Another flash of pain came on so suddenly that he gasped, clutching his forehead. He needed to get home to his friends. He’d be fine if he could just get back to New Winslow. Maybe this meant it had worked and that they could get Andrew out of town. Noah just needed to get home to do it.

If he was in the creepy bed and breakfast, that meant he was only in Petersham. He could get home in half an hour, right after he found his truck.

Noah staggered down the stairs, his head throbbing. He didn’t know if it was the knowledge from Billy messing with him or something physically wrong, but the pain was nearly driving him to tears. He needed to get home, but he needed this to stop if he was going to get there in one piece.

“Sweetheart, there you are. Oh, what did she do to you?”

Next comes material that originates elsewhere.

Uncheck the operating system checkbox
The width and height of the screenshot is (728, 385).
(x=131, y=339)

He stopped at the bottom of the stairs, at the entrance to the foyer. There was someone standing there, blocking the exit. As the figure stepped closer, he could tell it was a woman. She was pretty, with long dark hair and large sunglasses on her face. She sparkled, seemingly the only thing he could see through the pain.

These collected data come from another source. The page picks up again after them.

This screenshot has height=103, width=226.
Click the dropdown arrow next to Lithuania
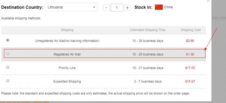[x=94, y=7]
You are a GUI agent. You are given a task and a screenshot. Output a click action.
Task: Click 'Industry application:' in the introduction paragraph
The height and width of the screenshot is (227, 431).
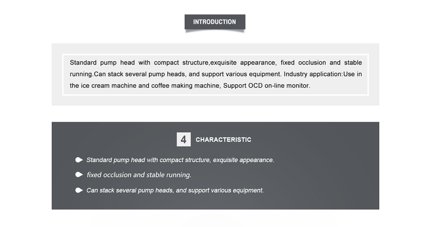(x=313, y=74)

“The family resemblance is striking,” she said with a soothing smile, gently cupping his chin in her cool hand. “Those big blue eyes. You were looking for me.”

He wasn’t. But as the blood roared in his ears, he also didn’t regret finding her. “Billy’s here, isn’t he?”

“Of course he is.”

“I want to go home,” Noah said. “It hurts.”

“I know it does,” the woman said sweetly. “But I’m here now, darling. And don’t worry, I’m going to wipe the pain away.”